Petugas itu kembali melihat e-tiket yang ditunjukkan Sigit kemudian mengangguk. "Iya benar,
penerbangan ini sudah berangkat. Saya tahu karena hari ini cuma ada beberapa jadwal menuju
kesana", jawab petugas itu lagi.

Air mata mengalir di pipi Kiandra, kakinya tiba-tiba terasa lemas. Hampir saja gadis itu terjatuh jika
saja Puput tidak dengan sigap menahan tubuh sahabatnya itu. Sigit mengepalkan kedua tangannya.

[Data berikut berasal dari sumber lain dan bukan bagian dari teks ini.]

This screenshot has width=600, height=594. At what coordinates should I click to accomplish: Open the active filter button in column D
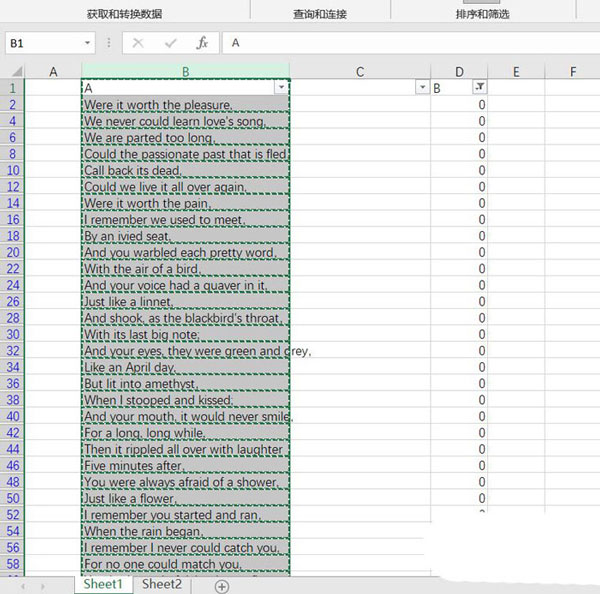tap(479, 88)
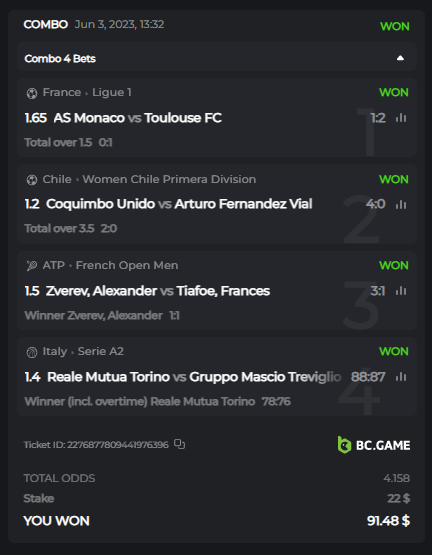
Task: Collapse the Combo 4 Bets section
Action: tap(400, 58)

Seandainya ia bisa melajukan mobilnya sedikit lebih cepat, mungkin mereka masih sempat bertemu,
Begitu pikirnya.

Sigit pun berbalik dan mencoba menenangkan Kiandra. Puput memeluk sahabatnya itu, tangis
Kiandra yang tertahan sejak keberangkatan mereka dari Malang akhirnya pecah saat itu. Memang
benar kata sebagian orang, bahwa bandara adalah salah satu tempat dimana kesedihan dan tangisan
manusia yang pada hakikatnya membenci perpisahan terjadi. Mereka pun melangkahkan kaki
perlahan meninggalkan tempat itu. Kiandra berjalan dengan langkah gontai bersama kedua
temannya itu sambil sesekali menoleh ke belakang, berharap Vano muncul secara mengejutkan,
berdiri disana dan memanggil namanya. Tapi sayangnya keinginan itu tidak pernah terwujud.